WHAT THIS TASK INVOLVES: Each entry must appear again exactly as it does in the source.

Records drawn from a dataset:

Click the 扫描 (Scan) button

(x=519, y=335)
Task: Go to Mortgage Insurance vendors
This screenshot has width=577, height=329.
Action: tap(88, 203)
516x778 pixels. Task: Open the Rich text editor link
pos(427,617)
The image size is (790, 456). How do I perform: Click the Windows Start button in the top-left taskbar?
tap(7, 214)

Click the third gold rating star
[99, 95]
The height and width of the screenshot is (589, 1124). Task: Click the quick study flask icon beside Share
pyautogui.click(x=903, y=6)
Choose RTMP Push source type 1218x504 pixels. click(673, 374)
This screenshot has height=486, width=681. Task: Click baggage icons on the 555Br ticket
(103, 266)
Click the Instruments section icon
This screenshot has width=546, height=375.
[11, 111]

EXERCISE ANSWER:
Click the 扫描 (Scan) button

(x=519, y=335)
Task: Go to Mortgage Insurance vendors
This screenshot has width=577, height=329.
Action: tap(88, 203)
516x778 pixels. Task: Open the Rich text editor link
pos(427,617)
The image size is (790, 456). How do I perform: Click the Windows Start button in the top-left taskbar?
tap(7, 214)

Click the third gold rating star
[99, 95]
The height and width of the screenshot is (589, 1124). Task: Click the quick study flask icon beside Share
pyautogui.click(x=903, y=6)
Choose RTMP Push source type 1218x504 pixels. click(673, 374)
This screenshot has height=486, width=681. Task: Click baggage icons on the 555Br ticket
(103, 266)
Click the Instruments section icon
This screenshot has width=546, height=375.
[11, 111]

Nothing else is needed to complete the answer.